[Target position data]
· · · ·
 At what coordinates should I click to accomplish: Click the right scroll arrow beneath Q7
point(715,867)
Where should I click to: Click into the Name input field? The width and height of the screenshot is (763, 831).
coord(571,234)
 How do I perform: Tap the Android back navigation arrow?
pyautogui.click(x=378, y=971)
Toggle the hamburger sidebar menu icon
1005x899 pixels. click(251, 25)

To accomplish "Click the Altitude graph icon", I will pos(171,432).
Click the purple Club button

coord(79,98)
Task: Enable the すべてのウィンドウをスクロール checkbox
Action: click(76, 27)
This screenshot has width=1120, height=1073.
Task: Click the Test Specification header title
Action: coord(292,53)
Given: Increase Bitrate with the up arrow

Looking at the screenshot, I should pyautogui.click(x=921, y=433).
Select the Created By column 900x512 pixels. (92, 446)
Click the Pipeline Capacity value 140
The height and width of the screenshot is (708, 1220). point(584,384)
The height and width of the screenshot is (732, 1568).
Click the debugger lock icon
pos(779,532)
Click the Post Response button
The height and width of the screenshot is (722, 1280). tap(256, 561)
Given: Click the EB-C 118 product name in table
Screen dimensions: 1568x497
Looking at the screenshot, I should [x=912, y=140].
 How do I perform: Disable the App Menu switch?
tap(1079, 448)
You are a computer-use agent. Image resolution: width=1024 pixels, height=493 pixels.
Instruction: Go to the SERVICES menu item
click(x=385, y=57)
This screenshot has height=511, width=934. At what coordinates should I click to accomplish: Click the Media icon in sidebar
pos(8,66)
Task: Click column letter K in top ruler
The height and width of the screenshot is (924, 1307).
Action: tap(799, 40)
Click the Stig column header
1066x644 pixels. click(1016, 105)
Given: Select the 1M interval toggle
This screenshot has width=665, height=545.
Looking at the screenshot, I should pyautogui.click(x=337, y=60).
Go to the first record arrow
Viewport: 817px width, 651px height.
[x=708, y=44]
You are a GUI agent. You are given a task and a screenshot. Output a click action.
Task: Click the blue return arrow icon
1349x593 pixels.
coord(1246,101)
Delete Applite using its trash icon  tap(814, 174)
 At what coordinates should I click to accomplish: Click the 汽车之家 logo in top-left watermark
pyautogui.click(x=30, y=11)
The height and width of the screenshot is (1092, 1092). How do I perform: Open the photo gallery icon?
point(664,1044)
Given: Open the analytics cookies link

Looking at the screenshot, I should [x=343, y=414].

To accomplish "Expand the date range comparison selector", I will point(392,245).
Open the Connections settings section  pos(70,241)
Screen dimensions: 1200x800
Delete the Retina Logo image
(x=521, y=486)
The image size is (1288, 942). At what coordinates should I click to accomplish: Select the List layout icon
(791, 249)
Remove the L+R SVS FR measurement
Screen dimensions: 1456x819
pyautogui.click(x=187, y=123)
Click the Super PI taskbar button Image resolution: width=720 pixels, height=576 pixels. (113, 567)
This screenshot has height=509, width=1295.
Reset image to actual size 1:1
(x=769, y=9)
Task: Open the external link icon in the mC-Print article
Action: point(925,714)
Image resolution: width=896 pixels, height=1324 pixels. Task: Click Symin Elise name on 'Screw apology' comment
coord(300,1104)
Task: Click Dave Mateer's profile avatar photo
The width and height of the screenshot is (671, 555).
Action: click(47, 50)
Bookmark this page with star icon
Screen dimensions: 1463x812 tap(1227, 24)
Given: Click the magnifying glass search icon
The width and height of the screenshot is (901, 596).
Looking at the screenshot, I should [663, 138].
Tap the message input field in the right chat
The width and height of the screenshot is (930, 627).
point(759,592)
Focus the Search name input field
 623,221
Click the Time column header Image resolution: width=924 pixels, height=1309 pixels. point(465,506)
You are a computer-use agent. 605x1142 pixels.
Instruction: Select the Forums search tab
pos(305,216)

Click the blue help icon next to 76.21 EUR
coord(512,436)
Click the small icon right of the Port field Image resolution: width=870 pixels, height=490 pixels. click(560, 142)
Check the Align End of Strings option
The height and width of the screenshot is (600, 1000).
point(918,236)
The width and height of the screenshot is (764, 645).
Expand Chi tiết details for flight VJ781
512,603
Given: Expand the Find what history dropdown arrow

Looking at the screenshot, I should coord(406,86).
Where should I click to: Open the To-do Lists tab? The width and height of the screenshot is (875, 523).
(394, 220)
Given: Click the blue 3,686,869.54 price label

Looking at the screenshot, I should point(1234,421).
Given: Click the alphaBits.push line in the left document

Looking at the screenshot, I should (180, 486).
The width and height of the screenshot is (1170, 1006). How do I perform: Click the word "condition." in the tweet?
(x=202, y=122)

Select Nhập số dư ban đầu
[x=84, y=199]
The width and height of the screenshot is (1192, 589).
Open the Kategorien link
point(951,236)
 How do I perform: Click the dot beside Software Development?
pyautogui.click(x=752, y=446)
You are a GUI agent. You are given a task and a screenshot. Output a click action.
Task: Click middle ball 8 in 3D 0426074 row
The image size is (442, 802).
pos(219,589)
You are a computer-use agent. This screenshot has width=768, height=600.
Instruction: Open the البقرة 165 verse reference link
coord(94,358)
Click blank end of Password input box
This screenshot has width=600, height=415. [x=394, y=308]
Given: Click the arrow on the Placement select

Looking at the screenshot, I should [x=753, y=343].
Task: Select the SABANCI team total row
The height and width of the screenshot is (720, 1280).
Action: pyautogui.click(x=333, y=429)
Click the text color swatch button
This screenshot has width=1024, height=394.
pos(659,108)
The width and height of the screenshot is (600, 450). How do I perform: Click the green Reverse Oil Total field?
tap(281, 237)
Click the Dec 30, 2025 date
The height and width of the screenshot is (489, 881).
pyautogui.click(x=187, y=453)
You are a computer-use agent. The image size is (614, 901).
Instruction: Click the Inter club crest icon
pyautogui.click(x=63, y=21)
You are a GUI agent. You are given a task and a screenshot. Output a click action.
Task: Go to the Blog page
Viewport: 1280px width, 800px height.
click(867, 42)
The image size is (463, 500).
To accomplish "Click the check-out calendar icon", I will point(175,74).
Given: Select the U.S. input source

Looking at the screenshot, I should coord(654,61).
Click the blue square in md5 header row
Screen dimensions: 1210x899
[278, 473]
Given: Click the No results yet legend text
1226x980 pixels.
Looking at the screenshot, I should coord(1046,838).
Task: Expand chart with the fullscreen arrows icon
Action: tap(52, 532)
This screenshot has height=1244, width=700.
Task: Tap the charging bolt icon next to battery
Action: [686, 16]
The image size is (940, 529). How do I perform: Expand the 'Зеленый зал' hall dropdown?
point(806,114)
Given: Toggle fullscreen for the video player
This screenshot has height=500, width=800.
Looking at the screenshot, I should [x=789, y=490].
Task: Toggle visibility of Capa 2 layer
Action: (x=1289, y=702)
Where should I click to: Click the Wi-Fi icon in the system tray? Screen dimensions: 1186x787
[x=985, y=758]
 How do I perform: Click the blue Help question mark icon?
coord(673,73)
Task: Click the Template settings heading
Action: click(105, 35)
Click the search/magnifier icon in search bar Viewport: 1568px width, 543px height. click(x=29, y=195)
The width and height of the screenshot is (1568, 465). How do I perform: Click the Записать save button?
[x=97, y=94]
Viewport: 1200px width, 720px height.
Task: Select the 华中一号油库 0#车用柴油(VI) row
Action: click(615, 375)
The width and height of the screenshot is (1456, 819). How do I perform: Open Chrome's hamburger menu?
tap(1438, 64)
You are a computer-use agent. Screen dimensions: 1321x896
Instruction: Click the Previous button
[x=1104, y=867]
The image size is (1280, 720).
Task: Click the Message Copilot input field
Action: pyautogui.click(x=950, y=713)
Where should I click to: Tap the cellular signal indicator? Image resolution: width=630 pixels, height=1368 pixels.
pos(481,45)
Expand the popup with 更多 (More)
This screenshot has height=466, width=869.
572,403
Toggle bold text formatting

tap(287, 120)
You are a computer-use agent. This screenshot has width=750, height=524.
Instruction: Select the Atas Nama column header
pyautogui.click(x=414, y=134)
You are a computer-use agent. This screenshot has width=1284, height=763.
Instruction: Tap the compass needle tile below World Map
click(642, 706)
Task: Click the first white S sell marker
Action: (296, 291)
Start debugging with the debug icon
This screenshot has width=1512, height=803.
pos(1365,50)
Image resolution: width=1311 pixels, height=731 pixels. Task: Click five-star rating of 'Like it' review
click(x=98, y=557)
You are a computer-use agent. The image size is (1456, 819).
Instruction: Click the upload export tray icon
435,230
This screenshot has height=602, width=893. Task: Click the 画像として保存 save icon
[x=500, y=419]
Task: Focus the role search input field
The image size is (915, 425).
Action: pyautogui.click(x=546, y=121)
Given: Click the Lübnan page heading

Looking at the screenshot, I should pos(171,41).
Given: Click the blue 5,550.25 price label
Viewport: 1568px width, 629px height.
· · · ·
PROBLEM REQUIREMENTS:
In the part that opens with the line containing "The image size is (1288, 942)." and closes with the line containing "Screen dimensions: 1463x812 tap(1227, 24)", rename "List layout" to "Grid layout" and write those lines out again with nothing else changed.

EXERCISE RESPONSE:
The image size is (1288, 942). At what coordinates should I click to accomplish: Select the Grid layout icon
(791, 249)
Remove the L+R SVS FR measurement
Screen dimensions: 1456x819
pyautogui.click(x=187, y=123)
Click the Super PI taskbar button Image resolution: width=720 pixels, height=576 pixels. (113, 567)
This screenshot has height=509, width=1295.
Reset image to actual size 1:1
(x=769, y=9)
Task: Open the external link icon in the mC-Print article
Action: point(925,714)
Image resolution: width=896 pixels, height=1324 pixels. Task: Click Symin Elise name on 'Screw apology' comment
coord(300,1104)
Task: Click Dave Mateer's profile avatar photo
The width and height of the screenshot is (671, 555).
Action: click(47, 50)
Bookmark this page with star icon
Screen dimensions: 1463x812 tap(1227, 24)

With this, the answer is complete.